━━ Text for analysis

  2. The way around this is for the student, possibly his parents based on picketing going on at their house, to get a restraining order. Once this nutjob violates the restraining order (oh, and he will), then he's committed a crime. He can be suspended for that.

    To me, the problem here is that the AG's office would be the ones to prosecute him for violation of stalking or cyberstalking laws - wouldn't they? When you have a person engaging in activity that shades into violation of criminal statute, and that person belongs to the office that is supposed to enforce the statute, you have at the very least a public relations issue. I agree that you CANNOT fire a public employee for speech, even when it borders on hate speech. Violation of criminal statutes, on the other hand, does the job - they just get to decide whether to prosecute him.

    Because it's now a big hoopla, they have to determine whether enforcing the statute against this guy will lead to a civil rights/unfair prosecution suit.

  3. @William: As I understand it, your point is that Shirvell should be fired for his conduct—such as getting “pwned” by Anderson Cooper—rather than the content of his speech, specifically because his conduct has proven him to be mentally incapable of carrying out the duties of an assistant attorney general. I agree in principle that being publicly humiliated by the former host of “The Mole” should get an attorney—any attorney—fired. But it is a pretty fine distinction you are making between speech and conduct, particularly because the questionable conduct occurred only as a result of the controversy surrounding the speech. It looks an awful lot like a pretext. So I don’t think the State of Michigan would feel very confident in relying on this defense if the AG fired Shirvell and he sued.
━━━━
━━ Provided information
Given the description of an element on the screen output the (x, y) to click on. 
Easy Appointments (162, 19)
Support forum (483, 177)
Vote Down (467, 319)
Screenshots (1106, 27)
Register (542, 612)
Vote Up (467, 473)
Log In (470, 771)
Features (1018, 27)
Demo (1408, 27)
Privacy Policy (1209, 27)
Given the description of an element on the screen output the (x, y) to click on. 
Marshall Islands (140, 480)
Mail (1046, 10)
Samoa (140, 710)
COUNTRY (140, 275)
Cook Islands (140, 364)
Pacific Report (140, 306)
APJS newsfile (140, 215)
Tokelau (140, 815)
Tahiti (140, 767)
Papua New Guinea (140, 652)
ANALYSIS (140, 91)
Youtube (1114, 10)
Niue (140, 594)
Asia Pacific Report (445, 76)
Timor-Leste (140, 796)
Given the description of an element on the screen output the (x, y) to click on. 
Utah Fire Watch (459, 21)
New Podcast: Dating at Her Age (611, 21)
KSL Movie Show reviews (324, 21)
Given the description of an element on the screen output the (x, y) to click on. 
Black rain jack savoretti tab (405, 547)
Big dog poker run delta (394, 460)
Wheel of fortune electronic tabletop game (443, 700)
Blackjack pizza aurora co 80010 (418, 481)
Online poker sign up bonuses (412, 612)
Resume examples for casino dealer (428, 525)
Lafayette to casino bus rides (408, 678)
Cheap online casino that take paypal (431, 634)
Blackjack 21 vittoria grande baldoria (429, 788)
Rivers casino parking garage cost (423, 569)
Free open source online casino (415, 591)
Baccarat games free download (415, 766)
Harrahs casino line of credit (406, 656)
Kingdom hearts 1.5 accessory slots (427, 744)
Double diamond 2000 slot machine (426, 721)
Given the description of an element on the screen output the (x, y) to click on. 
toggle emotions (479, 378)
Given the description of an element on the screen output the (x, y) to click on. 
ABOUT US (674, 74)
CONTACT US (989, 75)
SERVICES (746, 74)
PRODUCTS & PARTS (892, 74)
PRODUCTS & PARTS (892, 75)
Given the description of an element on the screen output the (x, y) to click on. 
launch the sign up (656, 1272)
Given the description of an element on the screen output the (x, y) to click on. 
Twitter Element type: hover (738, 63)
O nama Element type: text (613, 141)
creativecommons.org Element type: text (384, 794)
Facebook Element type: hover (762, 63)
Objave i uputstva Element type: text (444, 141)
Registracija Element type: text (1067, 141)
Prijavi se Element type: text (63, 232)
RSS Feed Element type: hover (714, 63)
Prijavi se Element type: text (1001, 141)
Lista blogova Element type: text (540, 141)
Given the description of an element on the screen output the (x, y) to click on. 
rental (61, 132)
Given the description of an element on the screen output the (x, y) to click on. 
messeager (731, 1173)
━━━━
Task 1: Rename "restraining order" to "protective order" in the comments on Shirvell's case and write out the passage from "2. The way around" to "to prosecute him.".
Task 2:
Answer these questions using the comments on Shirvell's case:
(a) What does the first comment say the student, or possibly his parents, should get?
(b) Whose office does the comment think would prosecute him for violating stalking or cyberstalking laws?
(c) According to the comment addressed to William, who "pwned" Shirvell?
Task 3: Continue the comments on Shirvell's case from their last sentence.
The data here is separate material and has nothing to do with the comments on Shirvell's case.

Output 1:
2. The way around this is for the student, possibly his parents based on picketing going on at their house, to get a protective order. Once this nutjob violates the protective order (oh, and he will), then he's committed a crime. He can be suspended for that.

    To me, the problem here is that the AG's office would be the ones to prosecute him for violation of stalking or cyberstalking laws - wouldn't they? When you have a person engaging in activity that shades into violation of criminal statute, and that person belongs to the office that is supposed to enforce the statute, you have at the very least a public relations issue. I agree that you CANNOT fire a public employee for speech, even when it borders on hate speech. Violation of criminal statutes, on the other hand, does the job - they just get to decide whether to prosecute him.

Output 2:
(a) A restraining order.
(b) The AG's office.
(c) Anderson Cooper.

Output 3:
    @Anonymous: Interesting plan, and it looks like it is being put into effect. I frankly wasn’t aware of Shirvell’s non-blogging activities; to the extent he’s following Armstrong around (in other words, stalking him) a restraining order seems appropriate. But I actually would be surprised if a judge could stop the blogging. Such an order would raise First Amendment issues of its own, including “prior restraint.” Although I have heard of such orders being issued in family cases (i.e., divorces), they have been criticized by First Amendment scholars. So I question whether Armstrong could get a restraining order that prevents Shirvell from publishing his blog.

    Also, a technical point: the attorney general’s office generally does not prosecute crimes, at least not until there is an appeal. I don’t know anything about Michigan’s justice system, but in most states that function is reserved for “district attorneys” or “county attorneys.” It looks like the relevant officer in Michigan is called a “prosecuting attorney,” who is an elected official that is independent of the attorney general. So if your plan were successful, I don’t think there would be any conflict in the prosecutor’s office—at least not at the trial court level.

    Finally, I’ve come up with another reason why I think it might be a bad idea to fire Shirvell: we really do not want this guy to have more free time.